Caveats: we never did speech therapy except in school. I can see private speech therapy being beneficial in some cases - but see above, that qualifies for “actually teaching stuff.” And the school social worker hours were beneficial as well. Not because of anything she could teach him but to have a trusted adult to decompress with if anything happened at school.

I truly do not believe any psychotherapy worked unless the person chooses it at can put in the work. That generally will only be for an older child. I guess I can see some forms of anxiety/phobia/ocd therapy working with a child old enough to understand the techniques and be motivated to do them?


"Talk therapy" can and often does work on specific skills!


Not in my experience. CBT does but that’s not “talk therapy.” And 7 year olds are too young to have their own goals to work towards anyway - they very rarely have any insight into challenges.
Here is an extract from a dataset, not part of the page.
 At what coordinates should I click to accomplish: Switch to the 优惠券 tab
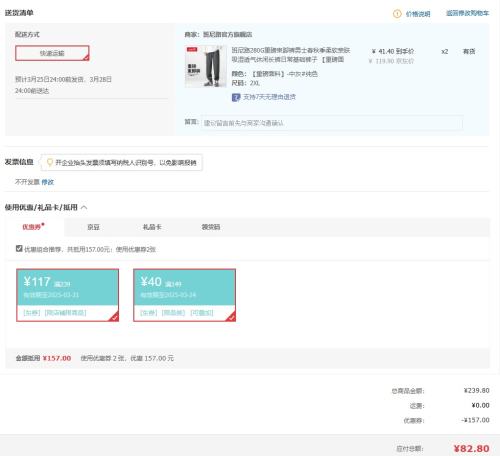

"Talk therapy" is a broad category of psychotherapy, which includes CBT.


Not really.


By definition, it literally is. I'm not trying to argue - I want to make sure people have an understanding of terminology so they aren't missing out on possible treatment options. Talk therapy is a colloquial term for psychotherapy, which encompasses all forms of psychological therapy. CBT, DBT, supportive therapy, family systems therapy etc. are all examples of types of psychotherapy (i.e., "talk therapy.") Here's an explanation from NIH (https://www.nimh.nih.gov/health/topics/psychotherapies) if you'd like to fact-check.


“talk therapy” generally means some form of therapy where unstructured talking is the main therepeutic mode. nobody who knows anything about therapy would call CBT and DBT “talk therapy.”
Anonymous
Anonymous wrote:
Anonymous wrote:
Anonymous wrote:CBT did not help for our age 8-12 child.

did anything help?

Not yet. We're trying DBT now. We are considering therapeutic programs but we're wary of the therapeutic camp/school-industrial complex.
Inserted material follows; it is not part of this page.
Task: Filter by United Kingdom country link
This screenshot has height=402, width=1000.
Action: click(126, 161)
I am feeling exactly the same way. We are doing DBT-C with a practitioner who understands ASD, even though we do not have a conclusive diagnosis, some say PANS, DMDD, ADHD, GAD and the therapist suspects ASD. I would love a therapeutic camp I could trust. My child is 10, if you know of any that seem good, please let me know. I am researching like crazy.
Anonymous
It didn't work for us online when my kid was younger (during COVID closures), but in person with a good therapist when he was a little older (10ish), and it did help. The therapist was good, and he was in a place where he needed to learn to trust adults and build relationships, and it worked for that. She always was good at helping communicate things we as parents needed to know. It wasn't huge, and it came along with a lot of other changes that helped also, but it was great having this therapist on our team of support for him.

I have heard great things about DBT and would love to try it sometime because I think the practical nature of it would benefit our kid, but we haven't had good luck finding providers with availability.